Notable trophies he garnered before retiring in 1894 include:
- VRC Derby six times, with Briseis (1877), Grand Flaneur (1881), Trident (1886), Ensign (1888), Dreadnought (1889), and The Admiral (1890)
- VRC Oaks five times, with Briseis (1876), Pardon (1877), Royal Maid (1881), Uralla (1885), and Spice (1889)
- Maribyrnong Plate on Acme (1885)
- VRC St Leger ten times, with Richmond (1876), Bosworth (1879), Grand Flaneur (1881), Navigator (1883), Martini-Henry (1884), Matchlock (1886), Trident (1887), Abercorn (1888), Volley (1889), and Dreadnought (1890)
- Caulfield Guineas three times, with Carlyon (1887), Volley (1888), and Rudolph (1889)
- AJC Derby six times, with Richmond (1875), Grand Flaneur (1880), Navigator (1882), Bargo (1884), Trident (1886), and Abercorn (1887)
- AJC St Leger seven times with Petrea, Navigator, Matchlock, Trident
- AJC Champagne Stakes five times with Navigator (1882), Bargo (1884), Uralla (1885), Volley (1888), and Rudolph (1889)
- SAJC St Leger four times, with Stella (1875), Emulation (1876), Progress (1881), and Topaz (1882)
- Sydney Cup three times, with Savanaka (1879), Petrea (1880),
- Hobart Cup once, with Lord Harry (1889)
- Launceston Cup once
- Geelong Cup six times with Pride of the Hills (1877), Newminster (1878), Guinea (1882), Gudarz (1883), Linda (1884), Malua (1889)
- Australian Cup eight times, with Lurline (1875), Richmond (1878), Savanaka (1879), Navigator (1883), Morpeth (1884), Trident (1887), Carlyon (1888) and Dreadnought (1890)
- VRC Champion Stakes seven times, with Richmond (1876), First King (1878, 1880), Grand Flaneur (1881), Matchlock (1886), Trident (1887), and Abercorn (1888)

He created what may be an Australian record at the V.R.C. Autumn meeting of 1888, when he won eleven races out of fourteen starts, including four consecutive wins on the first day: Carlyon, in the Essendon Stakes; Volley, in the Ascot Vale Stakes; Abercorn, in the St.

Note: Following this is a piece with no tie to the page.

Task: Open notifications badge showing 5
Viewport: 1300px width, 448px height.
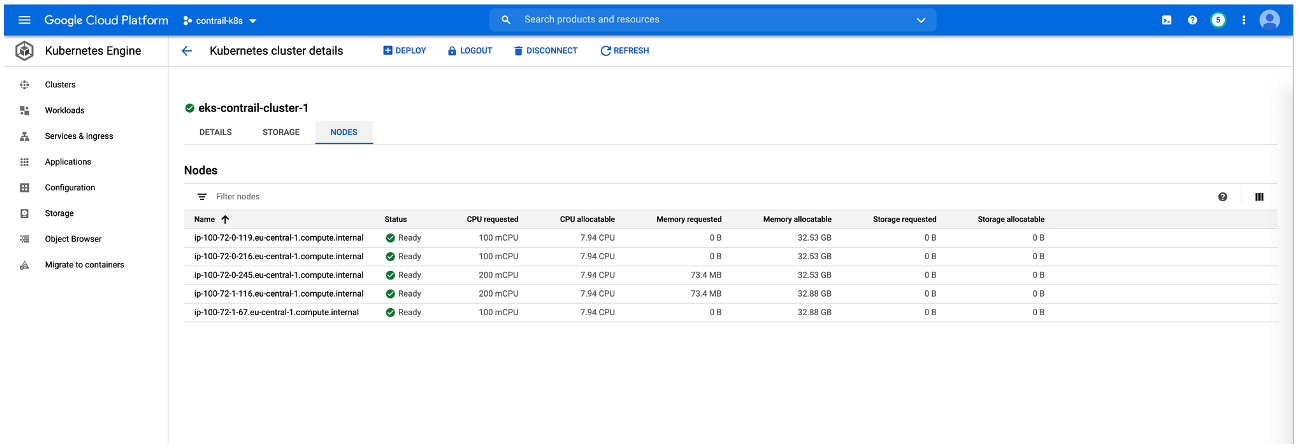Action: point(1218,20)
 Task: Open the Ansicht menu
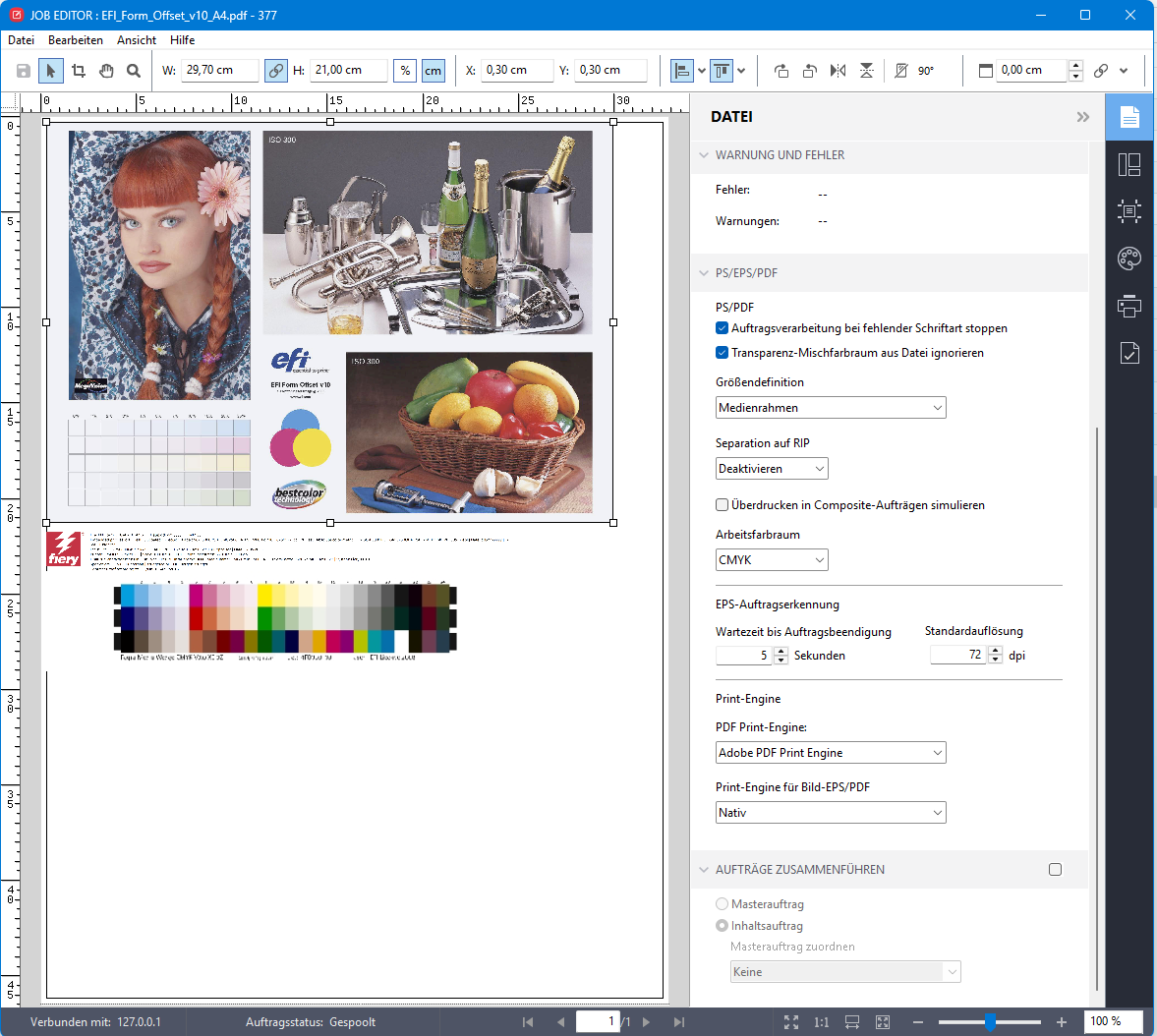(137, 40)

Leger and Cranbrook in the Newmarket Handicap.

==Later career==
After retiring from the saddle, Hales turned his attention to breeding at his "Haleswood Stud", on portion of Henry Bowler's estate at Eskdale, Victoria on the Mitta Mitta River.
His success as a jockey did not however transfer to the stud, and apart from a Newmarket Handicap win by Carlton in 1897, he had little luck. On the advice of a veterinarian, he relinquished the stallion Lochiel, which later proved one of the most successful sires in the country.

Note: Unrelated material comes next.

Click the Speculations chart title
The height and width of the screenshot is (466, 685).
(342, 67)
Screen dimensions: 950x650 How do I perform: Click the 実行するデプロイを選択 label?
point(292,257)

Hales died rather suddenly at home. He had suffered asthma all his life, and died of "congestion of the lungs" (possibly pulmonary edema) following a severe cold. His remains were buried in the Roman Catholic section of the Boroondara Cemetery, Kew.

==Bibliography==
- Henry, J. S. F (1901). "The racing career of Tom Hales, Australia's premier horseman" also available online

==Recognition and a tribute==
He has been named one of Australia's "Best 10 jockeys of all time".

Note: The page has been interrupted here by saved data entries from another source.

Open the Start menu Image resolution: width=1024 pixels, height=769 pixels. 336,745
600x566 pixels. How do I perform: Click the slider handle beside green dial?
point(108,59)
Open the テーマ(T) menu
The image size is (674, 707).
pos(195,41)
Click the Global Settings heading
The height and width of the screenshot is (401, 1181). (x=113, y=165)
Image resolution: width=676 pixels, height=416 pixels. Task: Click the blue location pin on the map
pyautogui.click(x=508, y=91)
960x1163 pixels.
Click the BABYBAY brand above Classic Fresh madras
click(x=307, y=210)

Thomas Hales Place, Gordon, Canberra, was named for him.

"... the only jockey I ever saw who never lost a race after he had once had it won." ... Joe "Leviathan" Thompson, leading Melbourne bookmaker

==Personal==
Hales had a long friendship with fellow-horseman and noted poet Adam Lindsay Gordon, which began when Gordon, then a mounted policeman, upbraided young Tommy and friends, who were throwing stones either at a signboard or cattle

Tom Hales (1847 – 26 October 1901) married Harriet Amelia Blackler (1860 – 10 February 1897) on 24 August 1887. She was a daughter of William Blackler, a noted horse trainer and breeder. He married again, to Frances Selina Coles (c. 1864 – 4 May 1932) on 25 April 1898.

They had a home "Acmeville" on Park Street, Moonee Ponds. There were no children.